Y precisamente por ello, el problema de solvencia de España afecta al conjunto de la economía. En esto no existen diferencias categóricas entre sectores: lo que se valora es la solvencia del conjunto del sistema, donde participan gobiernos, empresas y familias. Un sector privado poco endeudado puede estar abocado a la quiebra si padece un sector público hiperendeudado que amenaza con devaluar su divisa (Grecia); y un público poco endeudado puede estar quebrado si la base de su recaudación es un sector privado hiperendeudado y con escaso margen para generar riqueza. De hecho, no olvidemos que muchos defaults soberanos se han producido con niveles de deuda pública aparentemente reducidos: por citar dos casos recientes, Rusia suspendió pagos en 1998 con un 66% de deuda pública sobre el PIB y Argentina en 2001 con un 47%. Por consiguiente, España no se encuentra ni mucho menos inmunizada contra una reestructuración de su deuda pública, sobre todo si, en el contexto actual, le añadimos de golpe y porrazo 100.000 millones adicionales para reflotar a la banca.
Con todo, lo mollar de las anteriores reflexiones es resaltar lo que, a mi juicio, supone el gran error del modo en que se está tratando de atajar la crisis actual: solucionar los problemas derivados de un exceso de endeudamiento mediante dosis adicionales de endeudamiento que arrastren hasta la insolvencia a aquellos pocos agentes económicos que todavía seguían siendo confiables en la economía. La capitalización de deuda, o el bail-in, posee precisamente la virtud de revertir esta tendencia: saneamos a la banca al tiempo que nos desapalancamos.

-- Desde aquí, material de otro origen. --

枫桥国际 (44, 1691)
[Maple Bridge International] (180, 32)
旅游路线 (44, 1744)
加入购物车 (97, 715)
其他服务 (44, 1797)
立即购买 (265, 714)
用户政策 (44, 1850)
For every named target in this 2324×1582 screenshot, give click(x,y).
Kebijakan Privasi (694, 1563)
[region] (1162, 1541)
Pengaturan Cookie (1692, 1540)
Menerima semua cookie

Sólo por ello, y porque no traslada las pérdidas privadas a los lomos de los contribuyentes, ya merece ser tenida en cuenta.
Pero, en efecto, coincido con el profesor Velarde en que el cambio de mentalidad que hace falta en nuestras sociedades es mucho más amplio: austeridad pública de verdad centrada en el gasto, aumento del ahorro familiar y empresarial, liberalizaciones privadas mucho más intensas y reestructuraciones sensatas de aquella deuda impagable.